Supporters of former president Jacob Zuma have expressed shock over the 15-month jail sentence imposed on him by the Constitutional Court for his failure to appear before the Zondo commission into state capture.
The court on Tuesday morning gave Zuma five days to hand himself over to the South African Police Service in either Nkandla or Johannesburg, failing which it ordered the minister of police to take whatever steps necessary to effect the judgment.
Carl Niehaus, spokesperson for the disbanded Umkhonto weSizwe Military Veterans Association (MKMVA), told the Mail & Guardian that the organisation found the sentence to be “utterly unacceptable”.
“We are fundamentally opposed to this sentence and to [former] president Zuma going to prison. We will use all our legal constitutional rights to express our fundamental opposition to this decision, and to oppose it in every way that is legally possible,” Niehaus said.
Niehaus said the MKMVA would “express our outrage and oppose this sentence”.
“We are fully aware that this is the apex court. The acting chief justice has said that judges and judgments are not above criticism. We will most certainly criticise this judgment,” he said.

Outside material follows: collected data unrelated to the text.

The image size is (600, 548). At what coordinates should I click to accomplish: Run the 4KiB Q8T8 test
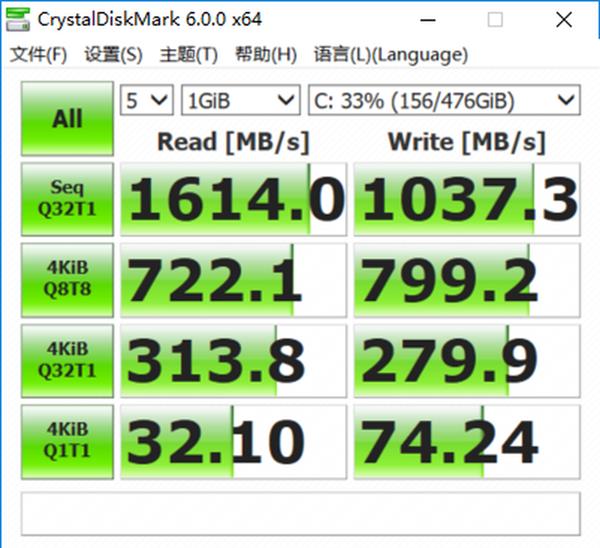tap(67, 280)
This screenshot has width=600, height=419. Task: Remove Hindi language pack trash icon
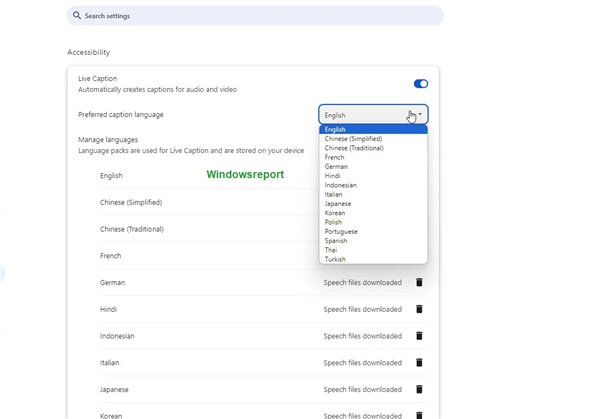[419, 309]
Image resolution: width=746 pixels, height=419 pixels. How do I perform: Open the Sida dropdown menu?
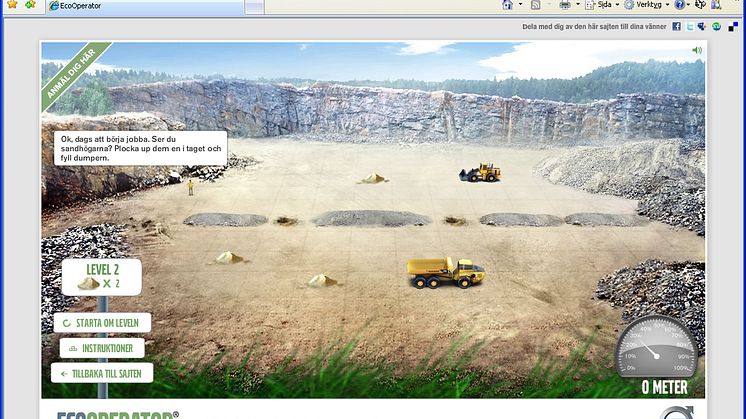point(604,5)
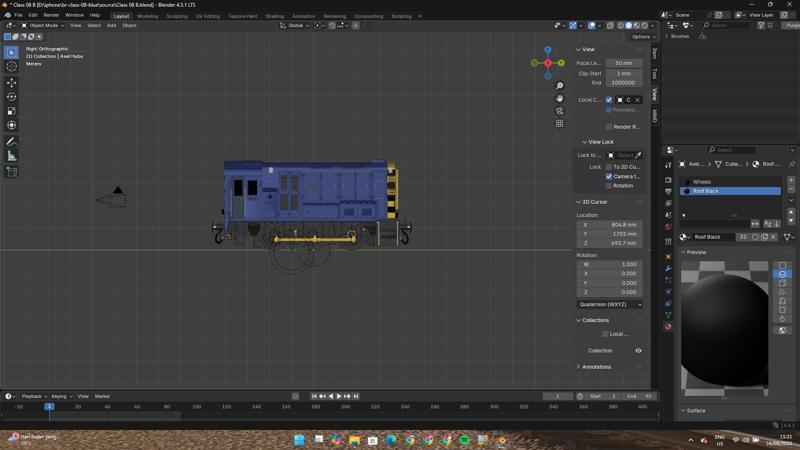The width and height of the screenshot is (800, 450).
Task: Activate the Rotate tool
Action: pyautogui.click(x=12, y=97)
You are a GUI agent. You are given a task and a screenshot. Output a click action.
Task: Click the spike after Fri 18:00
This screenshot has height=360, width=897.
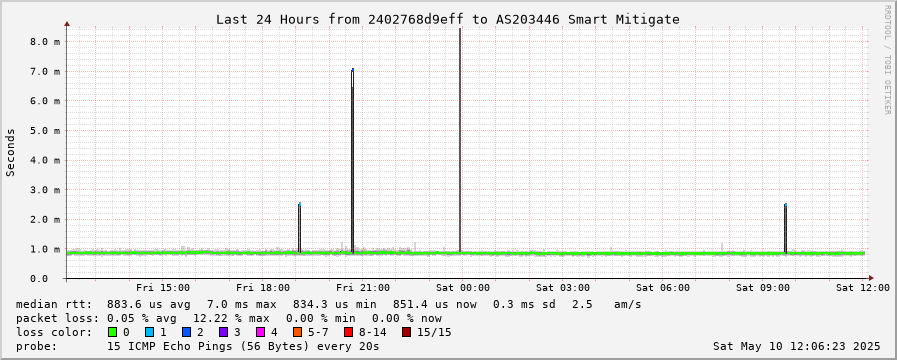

Turning to earlier statements by MKMVA members at Zuma’s Nxamalala home that they would physically defend the former president should police attempt to arrest him, Niehaus declined to comment.
“We have expressed our fundamental opposition to the imprisonment of [former] president Zuma. We will decide about how we express that opposition through our actions,” he said.
Bishop Vusi Dube, the ANC KwaZulu-Natal MPL who co-ordinates support for Zuma during his court appearances on corruption charges, said he was “shocked” by the ruling.
“This is a serious shock,” Dube said. “I am in tears. I have never seen a mismanagement of justice like this.”
Dube said that it was an “injustice” that Zuma’s version — that deputy chief justice Raymond Zondo was biased against him — had never been independently tested.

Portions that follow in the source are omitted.